* [EXERCISE INSTRUCTIONS]: Reproduce the entries word for word, starting at the first line and ending at the line containing "row-label-breast-symptom-right: Brustsymptom is", with both of those lines included.
--- START ---
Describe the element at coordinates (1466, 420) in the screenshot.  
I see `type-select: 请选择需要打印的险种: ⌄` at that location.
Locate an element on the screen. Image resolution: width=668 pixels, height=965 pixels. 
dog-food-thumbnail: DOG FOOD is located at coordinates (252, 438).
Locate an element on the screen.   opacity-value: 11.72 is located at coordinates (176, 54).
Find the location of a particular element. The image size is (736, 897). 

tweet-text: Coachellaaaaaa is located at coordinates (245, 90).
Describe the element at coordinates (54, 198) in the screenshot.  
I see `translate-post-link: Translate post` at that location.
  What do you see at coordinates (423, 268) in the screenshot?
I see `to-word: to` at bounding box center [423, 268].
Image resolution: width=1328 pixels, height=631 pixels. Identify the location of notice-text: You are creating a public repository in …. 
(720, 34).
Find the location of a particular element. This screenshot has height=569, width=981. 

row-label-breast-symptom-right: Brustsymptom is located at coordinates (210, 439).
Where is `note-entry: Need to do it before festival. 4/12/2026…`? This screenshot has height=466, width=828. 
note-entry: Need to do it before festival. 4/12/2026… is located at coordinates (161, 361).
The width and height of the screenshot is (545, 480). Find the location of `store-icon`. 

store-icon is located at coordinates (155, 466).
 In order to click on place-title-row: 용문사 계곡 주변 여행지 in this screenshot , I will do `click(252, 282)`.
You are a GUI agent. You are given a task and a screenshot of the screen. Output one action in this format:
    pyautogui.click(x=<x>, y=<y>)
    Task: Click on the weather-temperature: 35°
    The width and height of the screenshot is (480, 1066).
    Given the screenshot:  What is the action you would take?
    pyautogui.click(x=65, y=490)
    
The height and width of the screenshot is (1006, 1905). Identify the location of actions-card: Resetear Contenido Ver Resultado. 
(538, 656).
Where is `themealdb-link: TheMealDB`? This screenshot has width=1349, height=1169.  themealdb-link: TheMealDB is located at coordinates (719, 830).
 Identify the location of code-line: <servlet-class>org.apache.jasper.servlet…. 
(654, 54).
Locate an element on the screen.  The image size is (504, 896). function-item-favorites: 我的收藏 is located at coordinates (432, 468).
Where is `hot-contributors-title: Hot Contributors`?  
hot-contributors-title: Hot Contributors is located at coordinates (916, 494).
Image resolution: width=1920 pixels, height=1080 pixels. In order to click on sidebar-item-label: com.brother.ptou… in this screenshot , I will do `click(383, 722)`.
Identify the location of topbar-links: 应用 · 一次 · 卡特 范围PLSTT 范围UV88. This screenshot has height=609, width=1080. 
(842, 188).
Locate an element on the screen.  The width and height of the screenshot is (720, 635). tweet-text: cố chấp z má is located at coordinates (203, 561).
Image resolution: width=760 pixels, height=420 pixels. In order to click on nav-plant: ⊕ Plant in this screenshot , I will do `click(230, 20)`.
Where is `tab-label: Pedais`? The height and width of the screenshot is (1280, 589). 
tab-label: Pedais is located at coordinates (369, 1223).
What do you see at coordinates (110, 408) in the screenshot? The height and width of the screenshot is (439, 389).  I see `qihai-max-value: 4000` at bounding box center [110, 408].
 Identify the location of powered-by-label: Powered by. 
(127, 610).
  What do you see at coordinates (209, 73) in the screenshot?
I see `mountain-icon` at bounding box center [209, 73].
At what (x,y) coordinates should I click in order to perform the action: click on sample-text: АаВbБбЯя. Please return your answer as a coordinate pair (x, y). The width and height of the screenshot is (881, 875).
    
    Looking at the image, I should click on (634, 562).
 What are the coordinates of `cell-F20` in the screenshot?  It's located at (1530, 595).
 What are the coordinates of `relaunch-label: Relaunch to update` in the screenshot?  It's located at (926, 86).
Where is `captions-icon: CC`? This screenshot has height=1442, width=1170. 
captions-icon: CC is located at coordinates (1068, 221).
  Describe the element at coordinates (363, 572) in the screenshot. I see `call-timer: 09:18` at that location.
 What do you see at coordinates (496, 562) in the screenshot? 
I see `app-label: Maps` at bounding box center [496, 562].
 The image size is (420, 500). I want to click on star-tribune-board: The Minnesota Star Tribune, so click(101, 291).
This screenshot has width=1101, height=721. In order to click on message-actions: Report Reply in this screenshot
--- END ---
* [OUTPUT FOR THIS EXERCISE]:
Describe the element at coordinates (1466, 420) in the screenshot.  
I see `type-select: 请选择需要打印的险种: ⌄` at that location.
Locate an element on the screen. Image resolution: width=668 pixels, height=965 pixels. 
dog-food-thumbnail: DOG FOOD is located at coordinates (252, 438).
Locate an element on the screen.   opacity-value: 11.72 is located at coordinates (176, 54).
Find the location of a particular element. The image size is (736, 897). 

tweet-text: Coachellaaaaaa is located at coordinates (245, 90).
Describe the element at coordinates (54, 198) in the screenshot.  
I see `translate-post-link: Translate post` at that location.
  What do you see at coordinates (423, 268) in the screenshot?
I see `to-word: to` at bounding box center [423, 268].
Image resolution: width=1328 pixels, height=631 pixels. Identify the location of notice-text: You are creating a public repository in …. 
(720, 34).
Find the location of a particular element. This screenshot has height=569, width=981. 

row-label-breast-symptom-right: Brustsymptom is located at coordinates (210, 439).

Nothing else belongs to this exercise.